L’émission d’Elise Lucet ne pouvait mieux tomber, un protocole d’accord venait d’être signé, le 4 octobre, avec Eni et cette dernière ne voulait plus subir les mêmes problèmes qu’elle avait connus en 2015 pour avoir accepté de s’associer avec AOGC et PETRO CONGO lors de la reconduction des permis  Tchibelli-Litanzi, Tchendo II, Tchibouela II. Finalement c’est PERENCO, bien à l’abri des Bahamas, à Nassau dans une Boîte Postale, qui en a hérité, toujours sans appel d’offres, au 1er janvier 2017

Du 4 au 13 octobre, de Brazzaville à Abu Dhabi et retour à Brazzaville, dans son Palace volant de location, nous vous invitons à suivre le récit des manipulations de haut vol de l’Empereur (du vol) et de ses partenaires/complices pour se soustraire aux lois élémentaires de la République du Congo, celles de sa Constitution, et surtout de la S.E.C. (Security and Exchange Commission) à New-York et du Department of Justice (DoJ) à Washington…

Brazzaville le 4 octobre 2021, signature d’un protocole avec Eni

Collinet Macosso et Claudio Delcazi à l’arrière

Intense journée de travail, entre les équipes gouvernementales illégitimes congolaises et celles de la compagnie italienne. Un protocole d’accord est signé, liant Eni aux ministères des hydrocarbures, de l’agriculture et celui du dauphin Denis Christel Sassou-NGuesso, pour le développement d’agro-biocarburants ainsi que celui de la valorisation du gaz pour laquelle Eni est déjà engagée,  (ci-dessous en téléchargement –traduction Congo-Liberty) et telle que publiée sur le site d’Eni . C’est un énorme projet industriel et agricole (150 000 hectares, 90 000 bénéficiaires etc …) !

La signature a été suivie d’une rencontre entre le Directeur Général d’Eni, Monsieur Claudio Descalzi et l’Empereur des Congolais, Denis Sassou Nguesso… S’agissant du gaz, Eni maîtrise totalement le sujet. Aucun concurrent ne pourrait  venir au Congo actuel, contre son gré, pour prétendre lui prendre sa place !

Enième projet, diront certains, avec des promesses de développer l’agriculture que l’Empereur depuis son arrivée au pouvoir a savamment contribué à faire disparaitre. L’accent était mis sur les ressources gazières « considérables », très demandées actuellement sur les marchés internationaux dont Eni appelle à la valorisation. A ce dernier mot, le pouvoir congolais, l’Empereur en personne, s’est vu en droit d’exiger sa part ; et comme nous venons de le rappeler,  Eni ne peut plus accepter les structures nauséabondes comme AOGC et PETRO CONGO.
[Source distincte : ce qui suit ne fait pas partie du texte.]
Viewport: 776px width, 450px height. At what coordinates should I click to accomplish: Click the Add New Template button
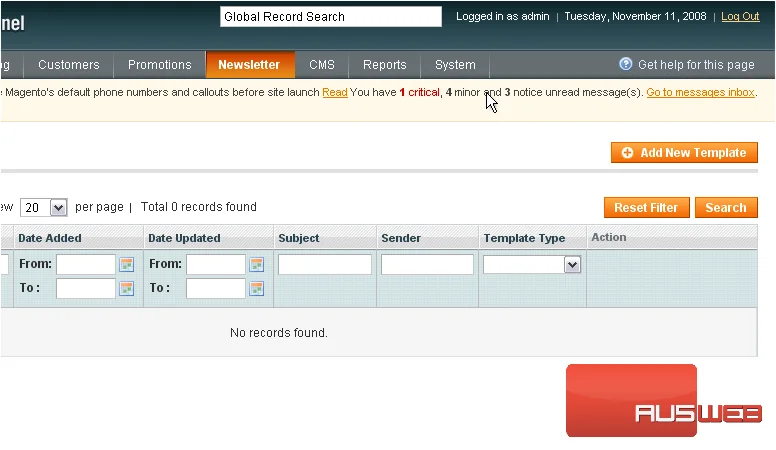pyautogui.click(x=684, y=152)
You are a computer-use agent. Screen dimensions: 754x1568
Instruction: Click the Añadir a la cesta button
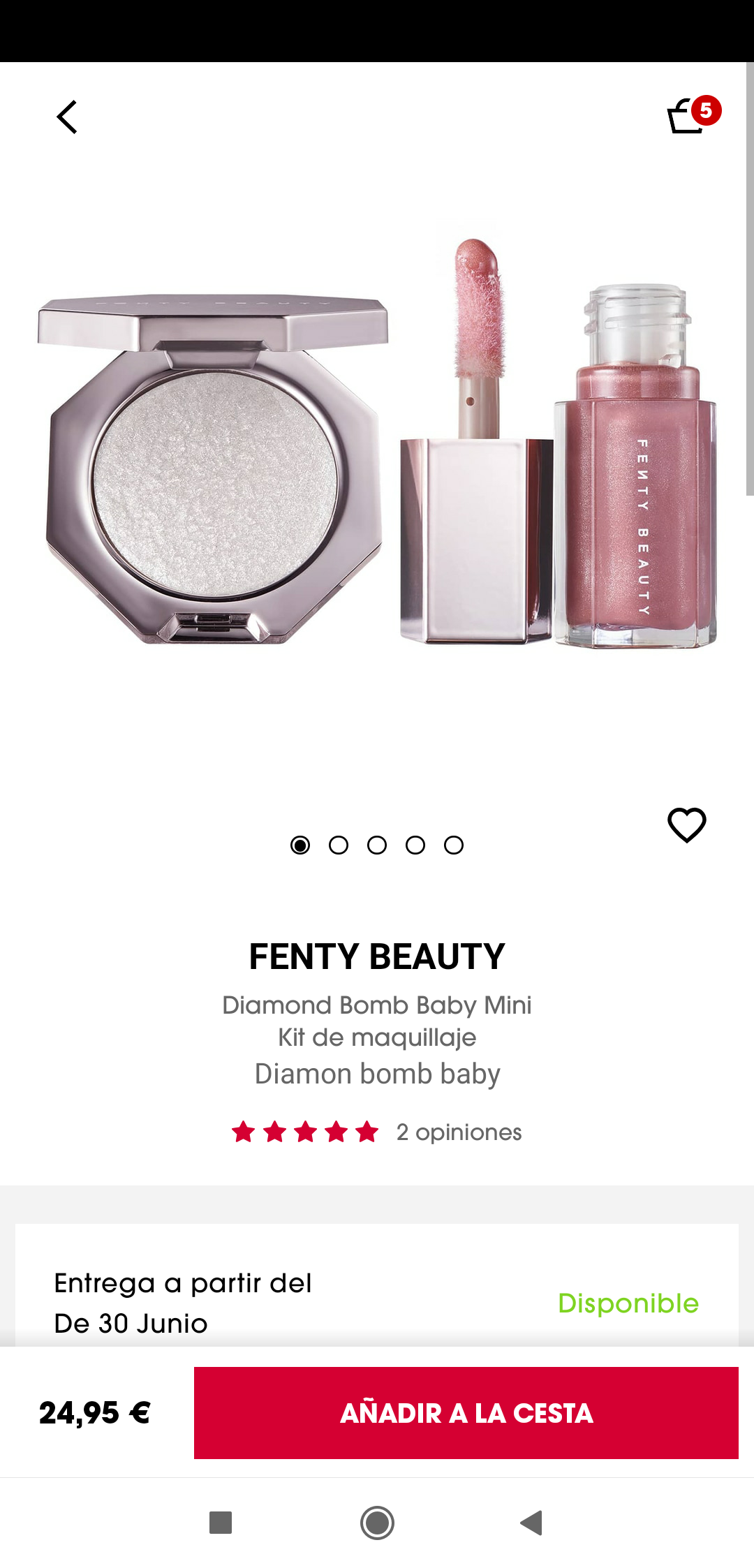click(x=466, y=1413)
Comme les autres pétroliers, Eni a contribué à entretenir la malédiction de l’or noir au Congo-Brazzaville. Présente dans ce pays depuis 1968, la compagnie italienne affiche le plus grand nombre de participations dans des champs pétroliers, 17, dont 3 non-opérés. Elle révèle officiellement de piètres performances  (93.000 barils/jour en 2020 pour les champs opérés et 20.000 barils/jour pour 2 de ses participations dans Grands Fonds et Likouala.)

Il faut se souvenir qu’en 2007, lorsqu’ENI avait mis sur la table près de 5 milliards de dollars (autant que l’investissement de TOTAL dans Moho) pour racheter la participation de Maurel & Prom dans M’Boundi et Kouakouala, ainsi que la société Burren Energy pour les parts détenues dans ces deux derniers champs onshore, la production de ceux-ci était alors de 67.000 barils/jour (avec 1,5 milliard de barils en réserve) ; évidemment à rapprocher avec les déclarations actuelles…
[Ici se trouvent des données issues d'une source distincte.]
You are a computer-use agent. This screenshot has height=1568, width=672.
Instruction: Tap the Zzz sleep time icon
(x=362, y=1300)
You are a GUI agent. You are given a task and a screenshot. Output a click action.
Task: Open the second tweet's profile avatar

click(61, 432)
Aujourd’hui, PERENCO,  la société bahamienne, avec seulement 5 champs « matures » opérés, produirait près de 130.000 barils/jour… Ce qui interpelle les observateurs avertis ou pas !
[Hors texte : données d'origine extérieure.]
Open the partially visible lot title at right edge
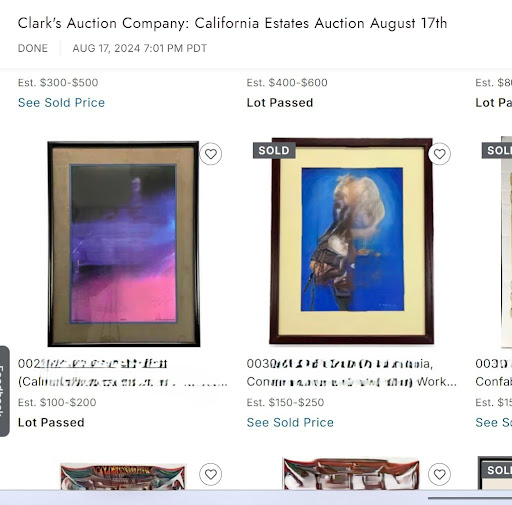The width and height of the screenshot is (512, 505). tap(494, 372)
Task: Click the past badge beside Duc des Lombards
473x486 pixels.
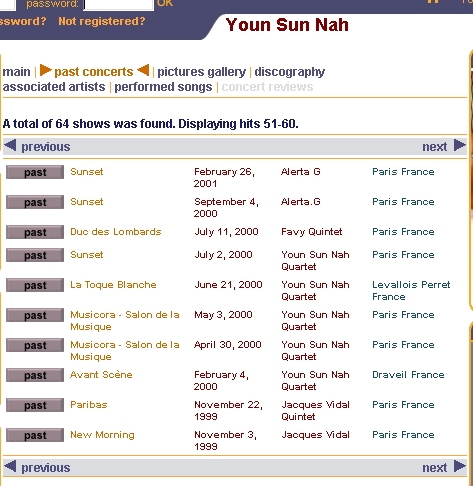Action: coord(35,232)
(Quant à TOTAL, aucune source précise et pertinente d’exacte production à se mettre sous la dent !)

En 2015, lorsque Congo-Liberty avait été très actif dans la protestation contre la présence d’AOGC, PETRO CONGO et Kontinent de Yaya Moussa dans les reconductions des permis de l’ex-PNGF (Tchibelli-Litanzi, Tchendo II, Tchibouela II), un de nos consultants congolais, professionnel reconnu de l’industrie pétrolière, avait affirmé « qu’avec Total, il était nécessaire de conduire des audits approfondis, mais qu’avec Eni il n’y avait d’autre voie que la récupération des permis… »

Indéniablement, Eni et Monsieur Claudio Descalzi connaissent très bien le Congo, et ils en profitent bien ! Ce qui s’est déroulé ces derniers jours entre Brazzaville et Abu Dhabi, dans tout autre pays que celui de l’Empire des Nguesso, serait absolument révoltant !

Alors quelle voie sera suivie pour satisfaire l’appétit démesuré de l’Empereur ?

Quels moyens seront employés pour se mettre hors de portée, et surtout des représailles, de l’administration américaine. Eni, comme Total, utilise des « dollars américains » et se finance à la bourse de Wall Street !

Emirats Arabes Unis 10  octobre

Tôt le matin du 10 octobre, Denis Sassou Nguesso quittait le Congo à bord de son appartement volant, le « SKY LADY », le Boeing 767 qu’il a réservé à prix d’or noir jusqu’à la mi-novembre prochaine. Direction les Emirats Arabes Unis.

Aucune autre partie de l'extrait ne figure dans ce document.